Wednesday, January 05, 2005

Adorno and Critical theory

Here are couple of excerpts from a review of Brunkhorst's book.

Reivewed by Matt F. Connell, Contemporary Political theory (2002)1, 242-244.

“During his exile in America Adorno produced with Horkheimer the text for which they are most famous: Dialectic of Enlightenment. In a critical move familiar from Habermas, Brunkhorst endorses their dark critique of totalizing enlightenment, but is keen to emphasize that it is open to correction, seeking to avoid what he sees as the pessimistic side of Adorno’s negative theological critique, witch runs the risk of going ‘along with Heidegger and a broad stream of conservative cultural criticism. Critical theory falls back upon a negative philosophy of the history of decay.’ (p. 75)”

“For me, Brunkhorst’s most extensive and valuable contribution is his attention to the complex of disputes on Adorno’s legacy in modern critical philosophy, a complex which forms the philosophical background to many of the issues of cultural theory. Different lines of theoretical relationship to Heidegger is crucial here, and Brunkhorst’s book is dominated by an effort to clarify Adorno’s complex theoretical relationship to Heideggerian thought, with Brunkhorst being careful to make clear the commonalities as well as the differences. Brunkhorst develops his analysis of Adorno and Heidegger into an interesting series of juxtapositions with post-modern, analytical and pragmatic schools of thought, carefully unpicking (sic) a range of affiliations which place aspects of Adorno close to pragmatism (especially Dewey) and postmodernism (especially Rorty), whilst being well aware of the areas of distance which are emphasized more strongly by other receptions of Adorno.”

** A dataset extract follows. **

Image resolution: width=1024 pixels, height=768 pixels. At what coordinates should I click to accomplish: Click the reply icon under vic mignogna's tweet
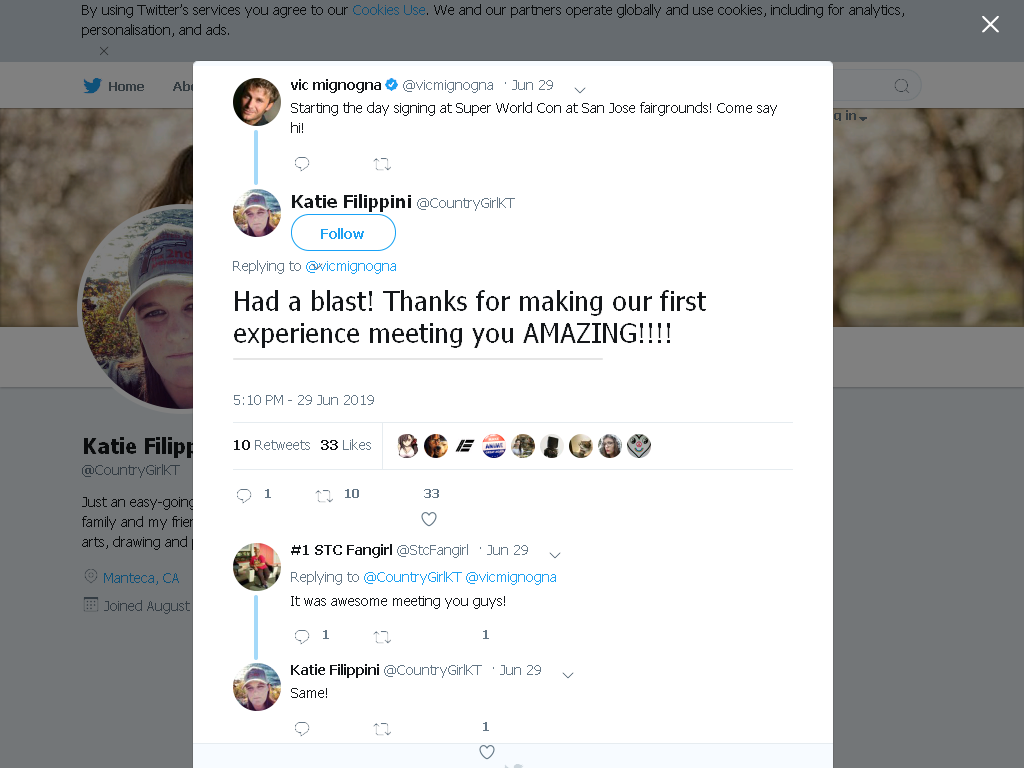click(302, 163)

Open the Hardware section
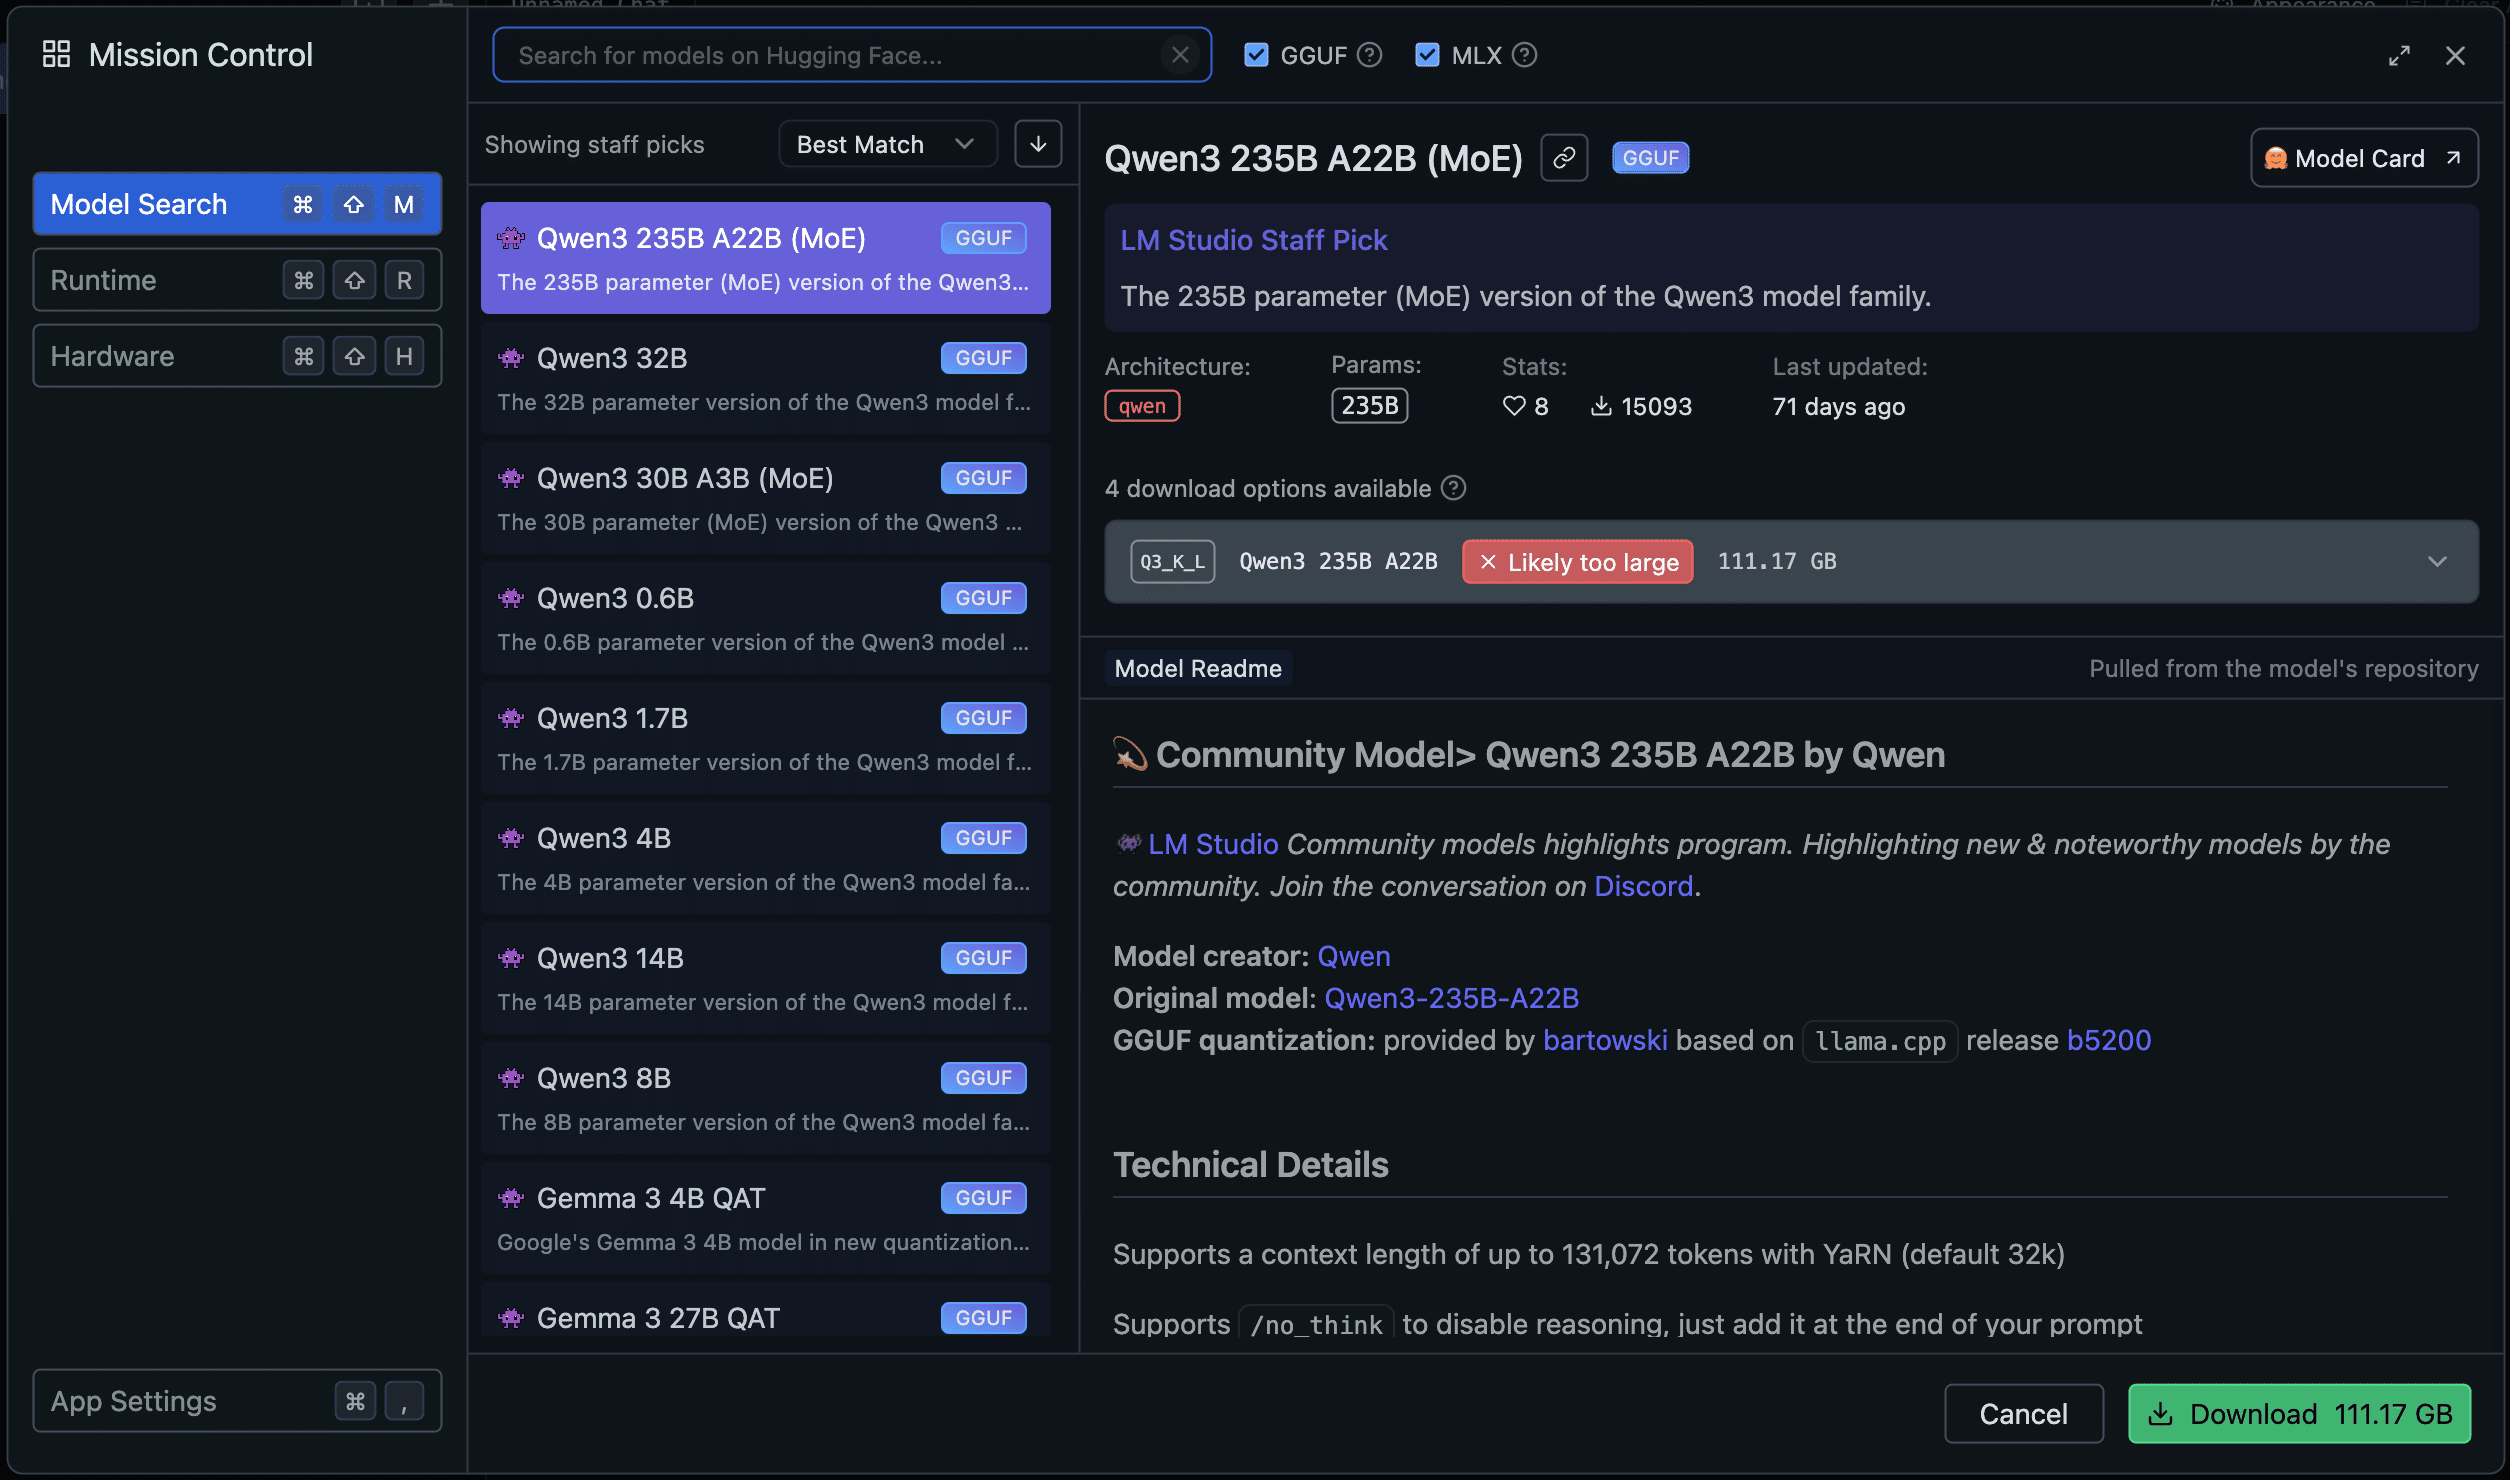(237, 356)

full here (requires subscription)

I think the reviewer is right in his claim that the heart of the book is Brunkhorst's elucidation of similarities and differences between Heidegger and Adorno (it goes without saying that the account is from the perspective of critical theory and not that of Heidegger or Heideggerians).

1 comment:

Anonymous said...

Gary Sauer-Thompson


This Brunkhorst book sounds very interesting indeed.